Electronic – Current Transformers and Energy Harvesting

A metal core is advisable because it concentrates the magnetic field. This makes magnetic coupling between coils more effective, but you can do it without the core too, especially if both coils are tightly coupled (mechanically close to each other). If you don't have a core and the two coils are some distance apart, part of the generated field will pass outside of the other coil.
(In a transformer the outside metal "shortcuts" the field, increasing it. Without this outside metal the field would fill a large volume around the core.)

I have current carrying conductor with a current transformer around it. If the load is rated at 5V, 2A and only requires 2W of power, but the primary side conductor is carrying 100V 12A.
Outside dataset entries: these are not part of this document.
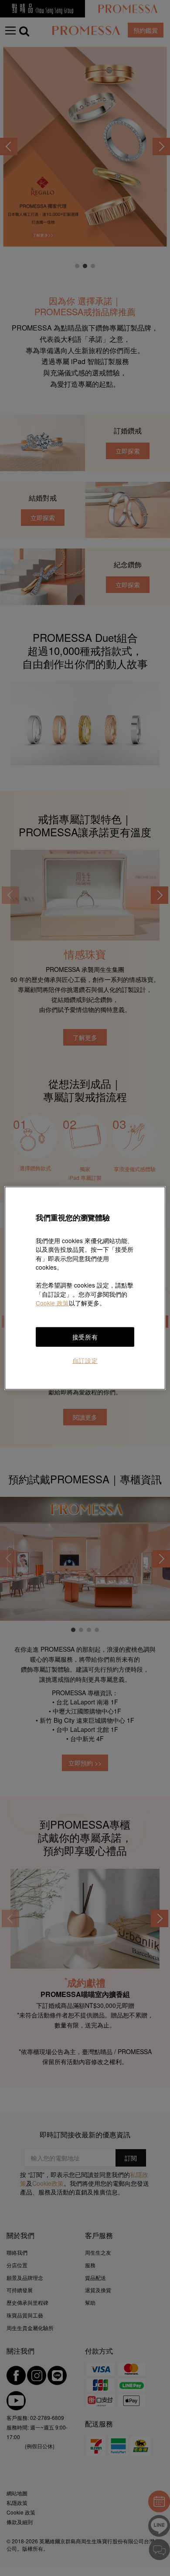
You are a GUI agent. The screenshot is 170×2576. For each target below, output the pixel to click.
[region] (85, 1288)
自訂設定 (85, 1360)
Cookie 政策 (52, 1302)
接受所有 (85, 1336)
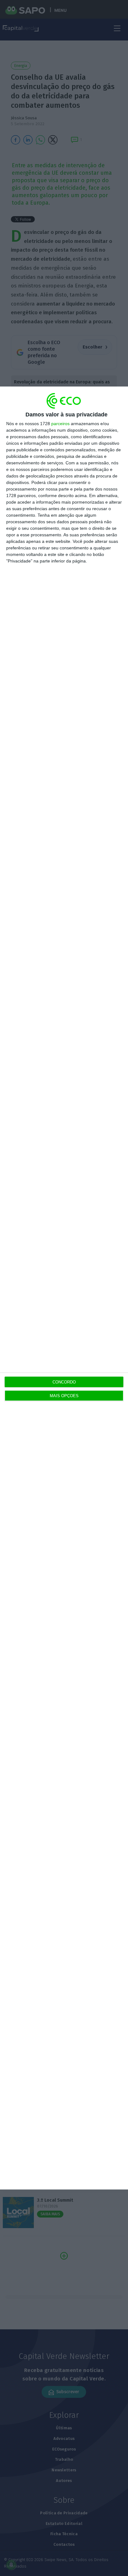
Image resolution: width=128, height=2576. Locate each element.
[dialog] (64, 1288)
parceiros (60, 423)
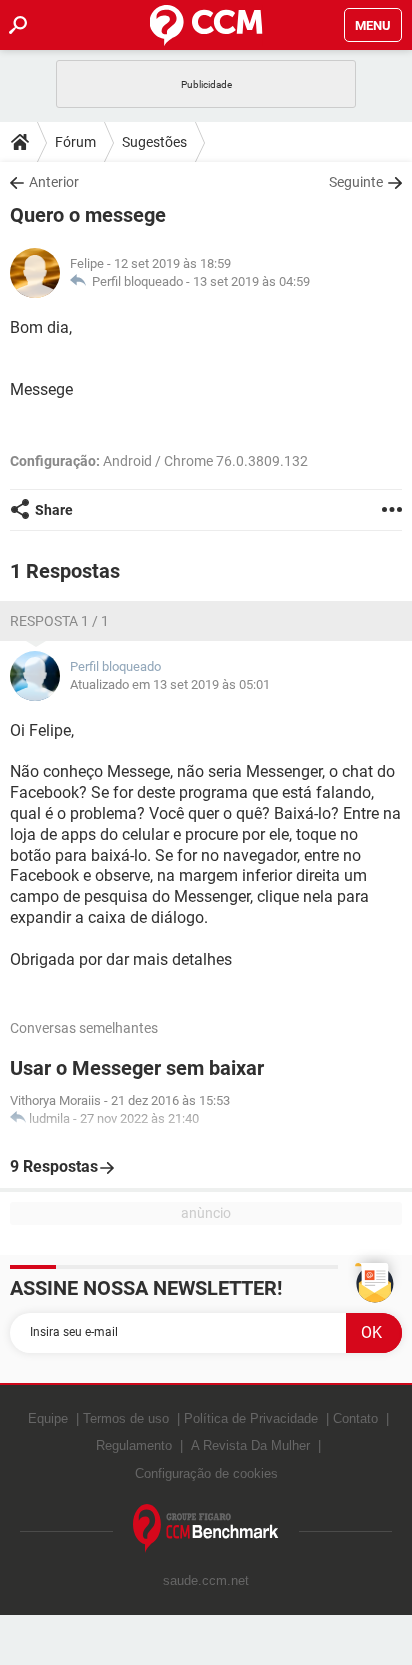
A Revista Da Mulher (250, 1445)
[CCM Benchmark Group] (206, 1528)
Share (54, 510)
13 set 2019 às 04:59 (251, 281)
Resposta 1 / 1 (59, 621)
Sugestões (154, 142)
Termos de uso (126, 1418)
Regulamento (134, 1445)
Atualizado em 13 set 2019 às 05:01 (170, 684)
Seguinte (356, 182)
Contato (355, 1418)
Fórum (75, 142)
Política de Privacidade (251, 1418)
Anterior (54, 182)
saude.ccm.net (206, 1580)
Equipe (48, 1418)
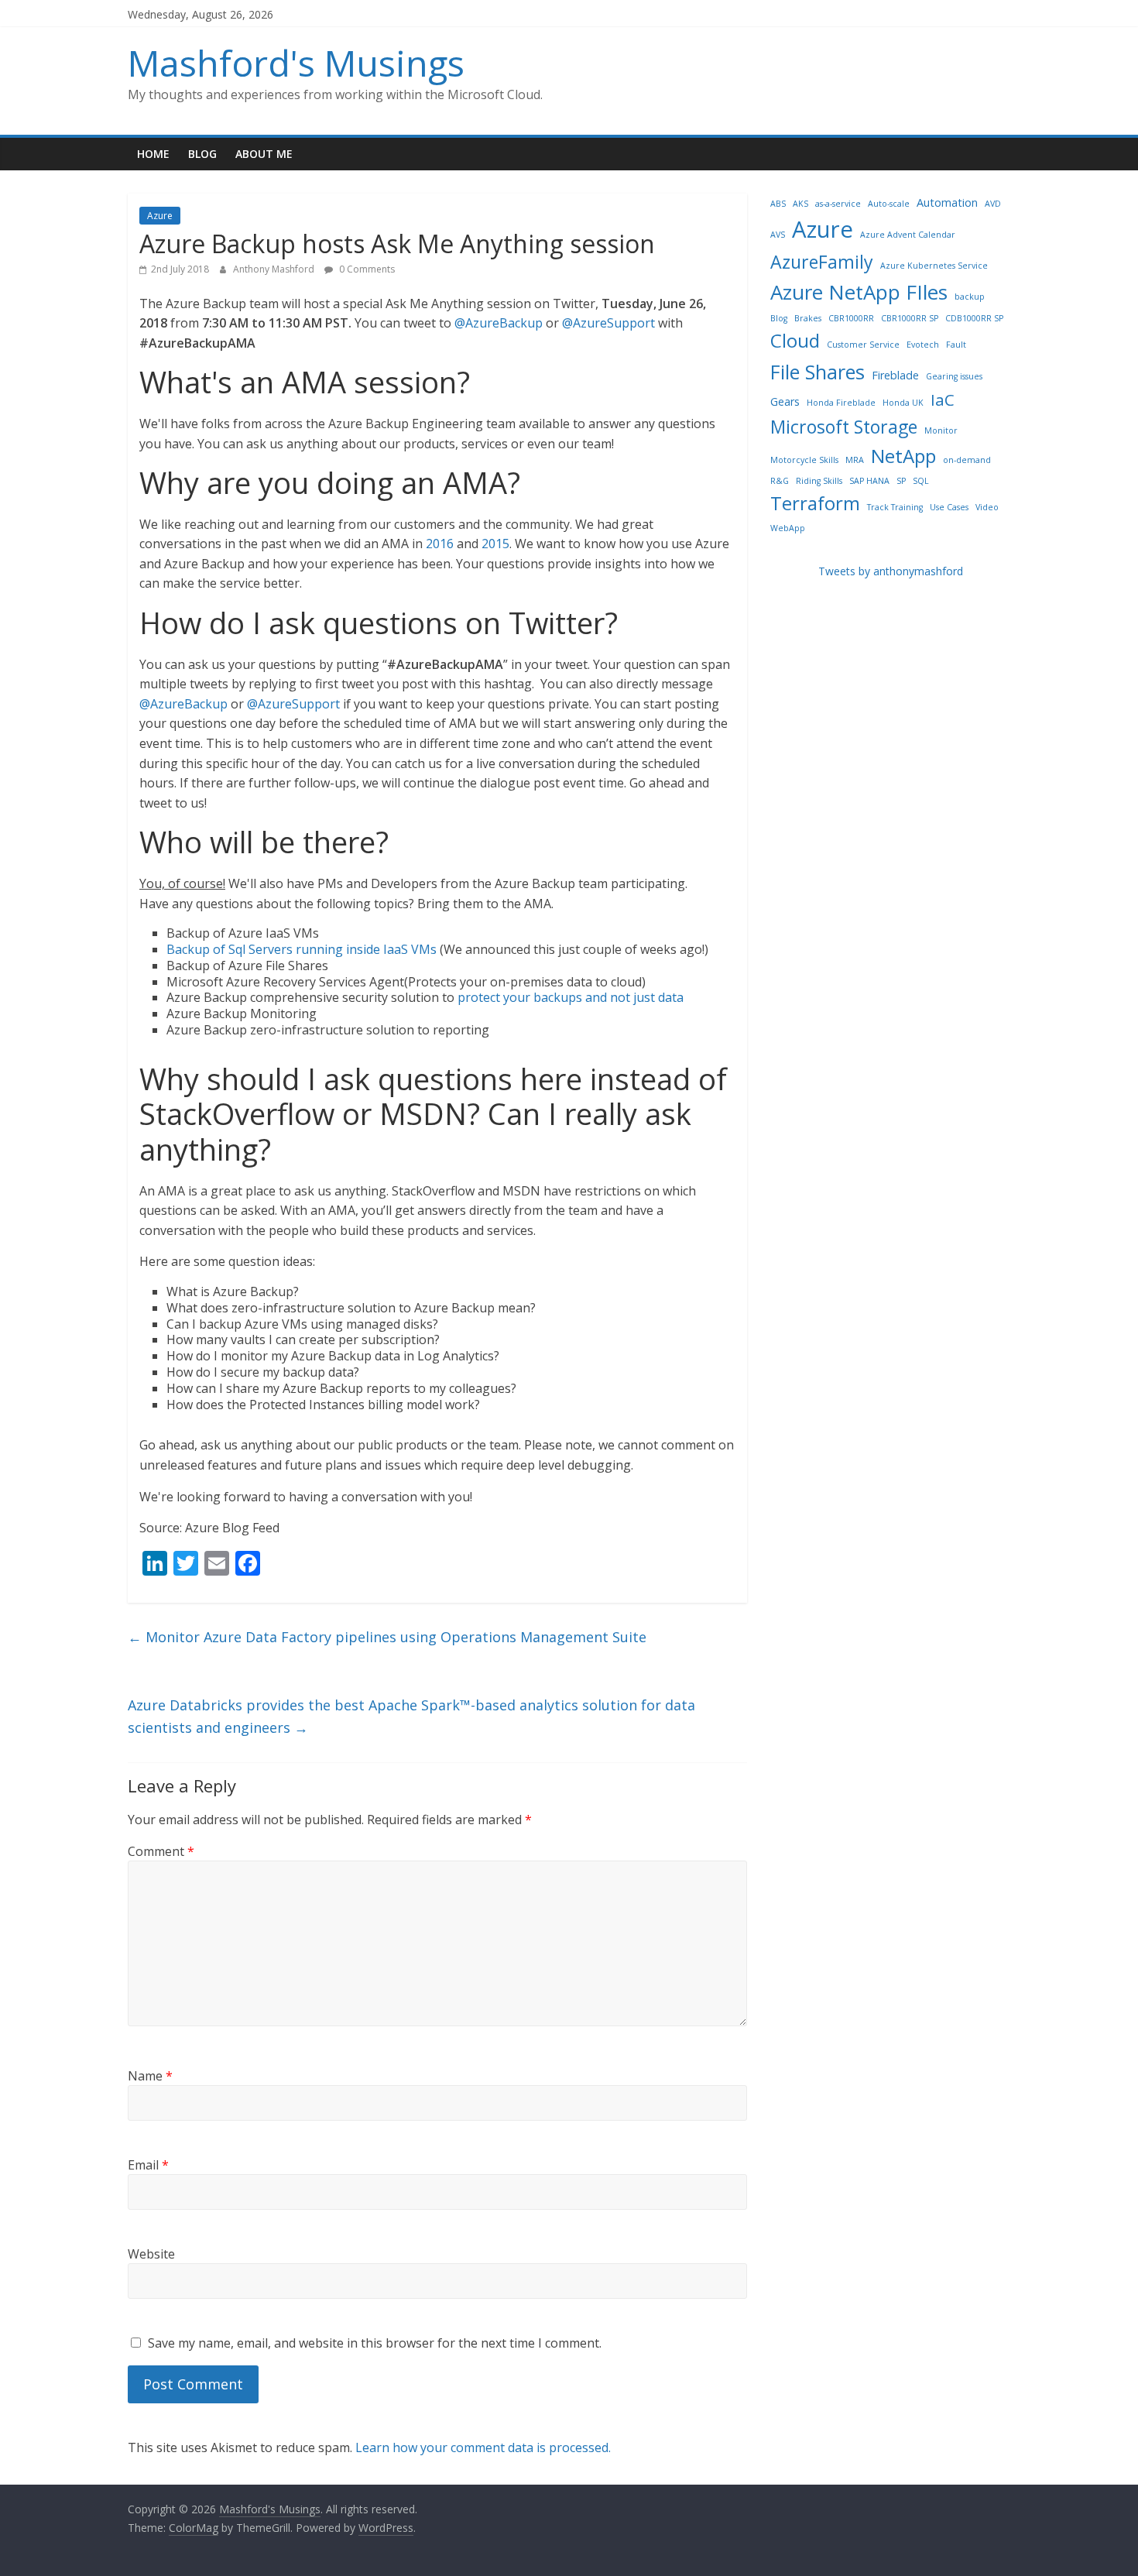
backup (970, 296)
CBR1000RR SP (909, 318)
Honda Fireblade (841, 402)
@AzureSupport (610, 322)
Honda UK (903, 402)
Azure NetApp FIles (859, 292)
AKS (800, 203)
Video (987, 507)
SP (901, 480)
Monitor (941, 430)
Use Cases (949, 507)
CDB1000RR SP (974, 318)
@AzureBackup (498, 322)
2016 (440, 543)
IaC (943, 399)
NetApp (903, 455)
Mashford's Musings (296, 63)
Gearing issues (954, 376)
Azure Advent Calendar (907, 234)
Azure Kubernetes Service (934, 265)
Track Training (895, 507)
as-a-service (838, 203)
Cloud (795, 340)
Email (148, 2164)
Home (153, 153)
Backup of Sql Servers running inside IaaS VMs (301, 949)
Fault (956, 344)
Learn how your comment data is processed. (483, 2447)
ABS (778, 203)
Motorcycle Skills (804, 459)
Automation (947, 202)
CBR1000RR (851, 318)
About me (264, 153)
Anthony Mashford (275, 269)
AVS (777, 234)
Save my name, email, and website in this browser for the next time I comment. (375, 2342)
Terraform (815, 503)
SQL (921, 480)
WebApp (787, 528)
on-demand (967, 459)
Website (151, 2253)
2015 (495, 543)
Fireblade (895, 375)
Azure (160, 215)
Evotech (923, 344)
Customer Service (863, 344)
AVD (993, 203)
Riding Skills (819, 480)
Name (150, 2075)
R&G (779, 480)
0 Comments (366, 269)
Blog (202, 153)
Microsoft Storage (843, 426)
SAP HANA (869, 480)
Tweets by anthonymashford (890, 571)
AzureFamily (821, 261)
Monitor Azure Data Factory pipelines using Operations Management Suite (387, 1637)
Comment (161, 1851)
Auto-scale (889, 203)
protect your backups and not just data (571, 997)
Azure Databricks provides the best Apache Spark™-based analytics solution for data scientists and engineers (411, 1716)
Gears (785, 401)
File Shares (817, 371)
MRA (854, 459)
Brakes (807, 318)
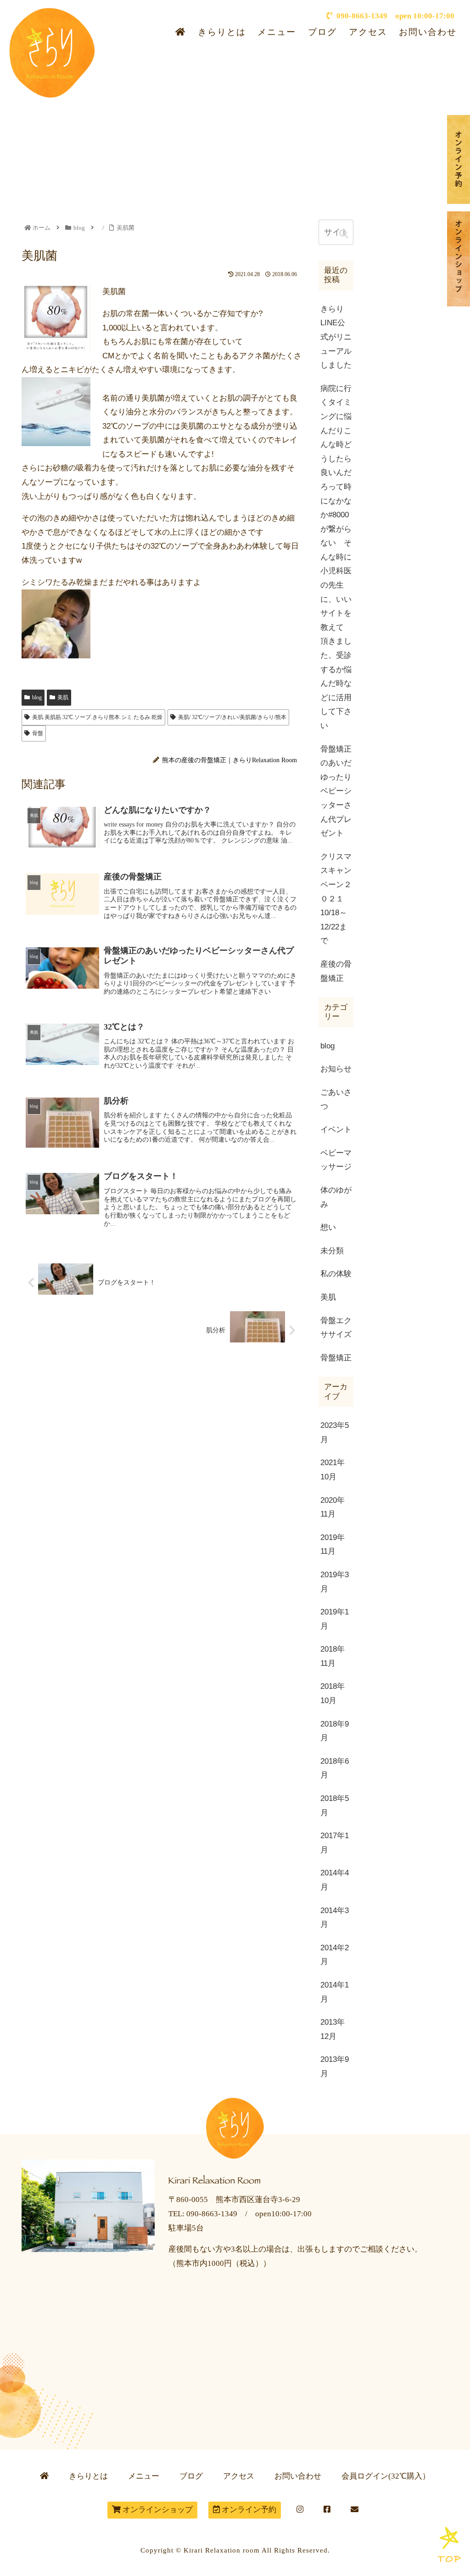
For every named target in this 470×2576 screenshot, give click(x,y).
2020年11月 (332, 1507)
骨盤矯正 (336, 1357)
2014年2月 (334, 1954)
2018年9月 (334, 1731)
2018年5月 (334, 1805)
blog (37, 697)
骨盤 (37, 733)
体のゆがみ (336, 1197)
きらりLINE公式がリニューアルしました (336, 337)
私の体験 (336, 1273)
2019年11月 (332, 1544)
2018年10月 (332, 1693)
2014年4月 (334, 1879)
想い (328, 1227)
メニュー (276, 32)
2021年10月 (332, 1469)
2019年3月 (334, 1581)
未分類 (332, 1250)
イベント (336, 1129)
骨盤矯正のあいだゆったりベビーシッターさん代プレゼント (336, 791)
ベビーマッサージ (336, 1160)
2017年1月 (334, 1842)
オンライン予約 (248, 2509)
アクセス (368, 32)
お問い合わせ (428, 32)
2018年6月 (334, 1768)
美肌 (62, 697)
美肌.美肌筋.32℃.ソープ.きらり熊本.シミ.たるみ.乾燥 (97, 717)
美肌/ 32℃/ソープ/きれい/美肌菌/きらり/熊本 (232, 717)
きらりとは (222, 32)
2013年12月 (332, 2029)
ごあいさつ (336, 1099)
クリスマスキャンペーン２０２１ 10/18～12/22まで (336, 898)
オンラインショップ (157, 2509)
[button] (344, 234)
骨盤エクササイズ (336, 1327)
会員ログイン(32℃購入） (385, 2476)
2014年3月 (334, 1917)
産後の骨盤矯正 (336, 971)
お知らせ (336, 1068)
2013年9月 (334, 2066)
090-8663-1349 (360, 15)
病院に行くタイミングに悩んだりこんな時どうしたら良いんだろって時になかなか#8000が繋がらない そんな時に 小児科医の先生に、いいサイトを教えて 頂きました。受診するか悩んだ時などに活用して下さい (336, 557)
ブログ (322, 32)
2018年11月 (332, 1656)
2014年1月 (334, 1992)
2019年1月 (334, 1619)
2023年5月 (334, 1432)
The first problem is that the CT primary current will vary from 0 at no load to a maximum depending on the load on the line. This makes it very difficult to extract even power from such a scheme and it is the reason that constant voltage is the preferred method of power distribution.

I understand that constant current power is used for runway lighting with CTs driving lights along the sides of the runway. The advantage is that there is no drop in lamp power at the far end of the runway as the current is constant throughout. Note that the current is constant and that changes everything!

Back to your question:

You are proposing to draw \$ 5 V \times 2 A = 10 W \$. The nearest standard type might be a 50:5 A unit such as an INSTRUMENT TRANSFORMER 15RL-500 Current Transformer, 50:5, 50 A available from Farnell / Newark. A quick look through the datasheet shows:

Figure 1. Note the maximum burden is 2.5 VA on this CT.

That's not enough power so we need to go bigger.

Figure 2. This one can handle a 12.5 VA burden.

Let's use this one. Note that you've now spent $50 to $100. (I can't find a price.)

To get 5 A out of the secondary we'll need 200 A in the primary but we only have 12 A in our circuit. Let's wind the primary through the core to increase the ampere-turns closer to 200. \$ \frac {200 Aturns}{12 A} = 16.66~turns \$. Since you can only have integer turns let's go for 16. Now 12 A on the primary will give us \$ \frac {5}{200} 12 \cdot 16 = 4.8~A \$ on the secondary.

The maximum secondary voltage we can get is given by \$ \frac {VA~rating}{max~current} = \frac {12.5}{4.8} = 2.6~V \$. Now we can see that this is getting awkward. 2.6 V RMS (it's AC, remember) isn't a great starting point for an efficient low-voltage PSU.

Add to this the problems of variable current and ensuring that, should the current increase for some reason, that you don't exceed the VA rating of the transformer and you can see that the exercise becomes far from trivial and far from cheap.

By the way, your secondary impedance, \$ \frac {2.6V}{4.8A} = 0.54~\Omega \$ will be reflected back to the primary as \$ R_P = R_S (\frac {N_P}{N_S})^2 = 0.54 (\frac {16}{40})^2 = 0.086~\Omega \$ and this will cause a \$ V = IR = 12 \cdot 0.086 = 1.04~V \$ drop in voltage to your mains load.

^{simulate this circuit – Schematic created using CircuitLab}

Background: I am designing an energy harvesting unit to power my Raspberry Pi.

No you're not. Harvesting suggests that you're getting energy that would otherwise be wasted. This is a complex way of connecting a load to a mains supply. As you can see, power is drawn from the mains and you (or someone else, if you're stealing it) will have to pay for it.